Zbigniew Brzezinski, former U.S. national security advisor, dead at 89

Raquel Nash
May 28, 2017

"He was known to his friends as Zbig, to his grandchildren as Chief and to his wife as the enduring love of her life", she said in a post on Instagram.

Brzezinski supported the military mission to rescue the 52 hostages held by radicals in Tehran. "His ideas and advocacy helped shape decades of American national security policy".

When Soviet troops invaded Afghanistan, Brzezinski strongly backed arming Afghan rebels.

Carter described Brzezinski as brilliant, dedicated, and loyal.

Brzezinski had long remained an active voice in foreign policy circles.

While critical of the Soviets' communist agenda, Brzezinski supported an improvement of ties between the USA and China.

"So if you will, for the Israelis, the benefit was strategic; for the Egyptians, the benefit was national, territorial; for the United States, it created an opening wedge for a continued effort to promote peace, but an effort which, as we all know unfortunately, over the last 20 years, 25 years, hasn't really paid off, hasn't really been successful, in part because, as I said earlier, presidential leadership has not been present and the United States has not continued to play the role of a balanced and fair mediator". Brzezinski, the national security adviser to President Carter, has died at age 89.

Born in Warsaw and educated in Canada and the United States, Brzezinski was an acknowledged expert in Communism when he attracted the attention of USA policymakers.


While he was skeptical of Soviet motives and objectives, Brzezinski nurtured a diplomatic friendship between the United States and China, which culminated in a trip to Beijing in June 1978 that led to re-establishment of diplomatic ties.
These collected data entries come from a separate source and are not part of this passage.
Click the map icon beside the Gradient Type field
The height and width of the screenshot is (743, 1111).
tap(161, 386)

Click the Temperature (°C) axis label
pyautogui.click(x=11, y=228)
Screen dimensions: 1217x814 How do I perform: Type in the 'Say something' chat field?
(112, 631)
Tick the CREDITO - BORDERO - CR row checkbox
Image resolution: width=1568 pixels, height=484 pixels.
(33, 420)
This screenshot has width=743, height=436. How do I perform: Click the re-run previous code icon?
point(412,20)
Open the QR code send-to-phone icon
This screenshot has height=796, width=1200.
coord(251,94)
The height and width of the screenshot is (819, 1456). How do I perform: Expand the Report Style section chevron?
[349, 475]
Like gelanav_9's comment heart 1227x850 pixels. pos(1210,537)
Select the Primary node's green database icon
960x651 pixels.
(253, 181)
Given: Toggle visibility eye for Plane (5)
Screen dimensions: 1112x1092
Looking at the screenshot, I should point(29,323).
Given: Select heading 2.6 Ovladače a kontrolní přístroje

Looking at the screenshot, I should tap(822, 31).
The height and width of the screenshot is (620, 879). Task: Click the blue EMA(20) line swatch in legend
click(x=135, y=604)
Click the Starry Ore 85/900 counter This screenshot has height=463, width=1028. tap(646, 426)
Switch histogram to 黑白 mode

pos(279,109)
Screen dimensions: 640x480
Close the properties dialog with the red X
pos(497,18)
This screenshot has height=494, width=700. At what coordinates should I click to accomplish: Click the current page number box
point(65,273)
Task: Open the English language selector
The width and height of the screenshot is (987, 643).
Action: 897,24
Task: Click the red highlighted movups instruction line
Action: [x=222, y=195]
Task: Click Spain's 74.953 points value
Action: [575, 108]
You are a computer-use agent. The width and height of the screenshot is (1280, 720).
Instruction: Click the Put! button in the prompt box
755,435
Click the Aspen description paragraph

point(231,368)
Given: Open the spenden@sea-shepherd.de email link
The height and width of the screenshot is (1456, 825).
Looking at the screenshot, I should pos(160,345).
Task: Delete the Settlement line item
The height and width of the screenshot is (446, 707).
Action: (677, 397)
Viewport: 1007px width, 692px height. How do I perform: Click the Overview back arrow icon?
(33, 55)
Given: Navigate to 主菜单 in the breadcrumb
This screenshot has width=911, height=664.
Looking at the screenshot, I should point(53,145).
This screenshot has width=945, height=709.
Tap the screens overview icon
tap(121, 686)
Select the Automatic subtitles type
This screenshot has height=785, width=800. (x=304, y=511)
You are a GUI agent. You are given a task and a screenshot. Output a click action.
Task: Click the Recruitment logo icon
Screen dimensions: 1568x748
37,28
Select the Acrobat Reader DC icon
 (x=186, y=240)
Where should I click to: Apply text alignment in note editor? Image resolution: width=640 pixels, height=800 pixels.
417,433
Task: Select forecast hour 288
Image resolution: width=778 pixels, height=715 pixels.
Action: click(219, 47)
When Communists took power in Poland six years later, he retired and moved his family to a farm in the Canadian countryside. Supported by the Pentagon, he began to push for military action.

Brzezinski received a doctorate from Harvard University in 1953 and became an American citizen in 1958.

Impressed nonetheless, the Johnson administration appointed him to the State Department's Policy Planning Council in 1966.

Carter eventually accepted Brzezinski's proposal for the ill-fated mission, in which eight servicemen died.

Despite his lifelong antipathy to Soviet communism, he joined Defense Secretary Brown in spearheading an unsuccessful drive to win Senate approval for the 1979 SALT-2 arms control accord. He also taught foreign policy at Johns Hopkins University.

Brzezinski recently was a senior research professor of global relations at the Johns Hopkins School of Advanced worldwide Studies and a counselor for the Center for Strategic and worldwide Studies. For the White House, the differences between Mr Vance and Mr Brzezinski became a major headache, confusing the American public about the administration's policy course and fuelling a decline in confidence that Mr Carter could keep his foreign policy team working in tandem. After Donald Trump's election in November, he observed that the world was watching USA political developments "with some stupefaction".

He was an outspoken critic of the 2003 U.S. invasion of Iraq from the very beginning, and he was also a vocal critic of U.S. President Donald Trump.